Wenn das Jahr zur Neige geht und der Kalender leiser wird, hält auch in den Finanzämtern Sachsen-Anhalts ein alter Brauch Einzug: der Weihnachtsfrieden. In den Tagen zwischen dem 19. und dem 31. Dezember 2025 treten die Mühlen der Verwaltung langsamer, mit Bedacht und Rücksicht auf jene Zeit, die seit jeher der Einkehr gehört.
In diesem Zeitraum verzichten die Finanzämter bewusst auf besonders belastende Maßnahmen. Keine Vollstreckungen sollen den häuslichen Frieden stören, keine Zwangsgelder angedroht oder festgesetzt werden. Auch Betriebsprüfungen, Lohnsteueraußenprüfungen und andere Außenprüfungen werden weder angekündigt noch durchgeführt. Schlussbesprechungen bleiben aus, Prüfungsberichte ruhen in den Akten. Es ist ein Innehalten, wie man es früher kannte – ein stilles Einverständnis, dass nicht alles bis zum letzten Tag des Jahres entschieden sein muss.
Gleichwohl bleibt die Verwaltung handlungsfähig. Steuerbescheide werden weiterhin versendet, insbesondere um sicherzustellen, dass Erstattungen pünktlich bei den Steuerpflichtigen ankommen. Ordnung und Fürsorge gehen hier Hand in Hand.

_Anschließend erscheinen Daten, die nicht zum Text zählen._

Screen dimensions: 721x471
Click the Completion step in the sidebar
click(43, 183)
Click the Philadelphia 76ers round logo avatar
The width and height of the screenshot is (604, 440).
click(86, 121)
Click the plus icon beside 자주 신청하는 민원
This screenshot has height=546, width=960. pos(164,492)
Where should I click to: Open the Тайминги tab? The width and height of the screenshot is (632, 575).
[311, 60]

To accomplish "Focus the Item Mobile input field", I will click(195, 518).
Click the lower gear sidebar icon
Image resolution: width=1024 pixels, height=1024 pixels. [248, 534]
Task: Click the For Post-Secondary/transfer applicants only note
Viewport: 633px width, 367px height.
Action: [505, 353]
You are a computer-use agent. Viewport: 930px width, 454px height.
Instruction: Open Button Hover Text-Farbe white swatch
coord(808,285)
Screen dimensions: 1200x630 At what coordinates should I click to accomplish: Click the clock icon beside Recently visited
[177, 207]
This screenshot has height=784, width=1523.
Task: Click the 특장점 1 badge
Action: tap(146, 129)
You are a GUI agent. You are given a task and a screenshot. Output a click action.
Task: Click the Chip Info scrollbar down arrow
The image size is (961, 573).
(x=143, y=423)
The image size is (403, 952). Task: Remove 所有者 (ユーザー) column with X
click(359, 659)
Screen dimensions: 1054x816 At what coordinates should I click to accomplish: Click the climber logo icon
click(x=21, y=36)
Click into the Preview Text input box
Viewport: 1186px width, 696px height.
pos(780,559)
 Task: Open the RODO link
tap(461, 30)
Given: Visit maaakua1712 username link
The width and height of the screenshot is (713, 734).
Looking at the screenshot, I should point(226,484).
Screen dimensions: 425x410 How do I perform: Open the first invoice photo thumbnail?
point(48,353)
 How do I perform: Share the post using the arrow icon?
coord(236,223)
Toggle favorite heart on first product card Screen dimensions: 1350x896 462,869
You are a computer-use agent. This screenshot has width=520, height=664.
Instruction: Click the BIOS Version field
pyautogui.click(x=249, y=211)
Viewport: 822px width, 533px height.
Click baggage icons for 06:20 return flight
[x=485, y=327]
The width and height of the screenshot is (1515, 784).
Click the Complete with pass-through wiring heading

Wer kurz vor den Feiertagen noch persönlich vorsprechen oder Unterlagen abgeben möchte, hat dazu am 23. Dezember sowie am 30. Dezember 2025 Gelegenheit – jeweils bis 14 Uhr. Am 2. Januar 2026 jedoch bleiben die Türen der 14 Finanzämter im Land geschlossen, auch die Telefone schweigen an diesem Tag.
Ganz verstummen wird die Finanzverwaltung dennoch nicht. Das Online-Finanzamt ELSTER steht über die Festtage hinweg rund um die Uhr zur Verfügung. Und wer zwischen den Jahren eine Frage bewegt – nach der Steuernummer, den Werbungskosten oder dem Abgabetermin der Steuererklärung –, findet Antwort beim Steuerchatbot, dem virtuellen Assistenten der Finanzverwaltung.
So liegt über den Amtsstuben für einige Tage ein Hauch von Frieden. Ein stilles Zugeständnis an die Zeit, in der man seit Generationen weiß: Nicht jede Frist wiegt schwerer als die Ruhe des Jahresendes.